The Hateful Eight has a very slow start but a far more exciting middle when it becomes clear that a murder mystery is brewing à la Agatha Christie. Annoyingly, at first too few elements are presented and then too many at once. This is possibly because the movie is split unevenly into six chapters. However, it is an entertaining closed-room murder mystery that even Sherlock Holmes would be hard pressed to untangle after the events of the film (I kept thinking that the movie would end with someone walking in, seeing the absolute carnage, and asking what the hell just happened.) Those who love Tarantino will know to expect ultraviolent scenes, lots of spurting blood, and a darkly humourous tone peppered with seemingly inane but also memorable chitchat. His vignette-style of editing and storytelling are also still present in The Hateful Eight. Some of his stylistic choices, however, such as the occasional use of slo-mo and the sudden use of a narrator in the middle of the film detract from the story somewhat as they jar the viewer out of the moment.
Luckily, Tarantino’s stalwart collaborator Samuel L. Jackson takes centre stage in The Hateful Eight. Jackson has proved time and time again that even with a simple story he can mesmerise an audience with his lyrical way of speaking, his trademark use of the m-word, and his unwavering, penetrating, and slightly off-putting gaze. Although the physically larger Russell seems to overshadow him in the first half of the film, Jackson comes back with an unpleasantly vivid story about humiliating a man in the snow and he gets to solve most of the film’s central mystery for the audience.

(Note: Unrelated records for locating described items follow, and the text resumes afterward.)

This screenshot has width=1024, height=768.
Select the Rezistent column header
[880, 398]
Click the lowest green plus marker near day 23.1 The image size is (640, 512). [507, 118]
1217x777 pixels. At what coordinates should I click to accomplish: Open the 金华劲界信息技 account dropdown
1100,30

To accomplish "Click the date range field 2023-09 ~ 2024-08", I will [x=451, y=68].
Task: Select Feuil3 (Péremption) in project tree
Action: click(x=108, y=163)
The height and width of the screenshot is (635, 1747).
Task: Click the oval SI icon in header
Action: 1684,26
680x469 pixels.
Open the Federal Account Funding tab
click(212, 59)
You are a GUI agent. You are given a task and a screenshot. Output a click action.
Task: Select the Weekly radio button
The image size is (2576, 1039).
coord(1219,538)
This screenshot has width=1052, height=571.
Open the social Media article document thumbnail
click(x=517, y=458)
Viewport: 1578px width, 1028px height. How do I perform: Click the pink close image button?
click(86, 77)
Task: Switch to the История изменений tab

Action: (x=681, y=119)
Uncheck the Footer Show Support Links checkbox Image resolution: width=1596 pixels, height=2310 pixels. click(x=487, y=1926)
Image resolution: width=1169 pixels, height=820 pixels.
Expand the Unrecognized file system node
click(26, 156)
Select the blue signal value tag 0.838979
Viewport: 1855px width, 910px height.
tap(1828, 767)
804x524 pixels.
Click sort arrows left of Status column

Of course, the rest of the cast is pretty great as well, especially Walter Goggins and Jennifer Jason Leigh (who spends a significant amount of time with her face covered in bruises and blood and should be commended for that). But to be honest, The Revenant, which came out at around the same time as The Hateful Eight, was a far more striking movie, both in terms of cinematography and in expanding the genre of snowy frontier films.